During one of several days showing computer executives how to navigate in the desert, one of them - Per from Sweden - produced from his backpack what looked like the stone vertebra of a creature at least as large as cow. He’d found it some 3 km back, near an outcrop some 60 km north of Hara Oasis in Egypt. Hara is in the Bahariya depression and Bahariya is famous for dinosaur remains, including the notorious spinosaurus featured to grisly effect in Jurassic Park III, if you follow that kind of thing.
We jumped in the car and went back to check. What was really interesting apart from the 6 or 7 obvious lines of vertebrae was the fact that a) there were so many remains and b) a group of 18 people had walked past them and through and only one person had noticed. Now we knew what to look for we saw dinosaur bones everywhere. The concept of ‘search image’ is well known to paleontologists. They look at pictures and extant examples of fossils before going to find the real thing. You truly do find what you are looking for. In our case, of course, no one had a camera, so these few words must suffice.

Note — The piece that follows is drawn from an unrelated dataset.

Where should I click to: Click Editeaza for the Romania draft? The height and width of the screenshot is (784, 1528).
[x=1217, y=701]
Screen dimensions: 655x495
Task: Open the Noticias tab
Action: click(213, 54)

Apart from the vertebrae we found tube like lengths of fossil which suggested those tube like fronds found in the ocean. That this area was under the sea several times in the past is indicated everywhere by the seashells and shark’s teeth easily found. As we looked at the seemingly vegetable fronds we began to doubt our vertebrae. Were they really dinosaur backbones or just more of the sea tubers? That we had found something was not in doubt. But what exactly? A return visit with a more knowledgeable person is the obvious answer. And taking pictures might help.
For me, though, the experience of driving back over the sand, jumping out, and seeing those bones lined up in the sand was enough. It was the essence of discovery - alone in the desert, miles and miles away from anyone or anywhere, free, finding something new, unwritten about, unphotographed. It was an experience I never want to forget.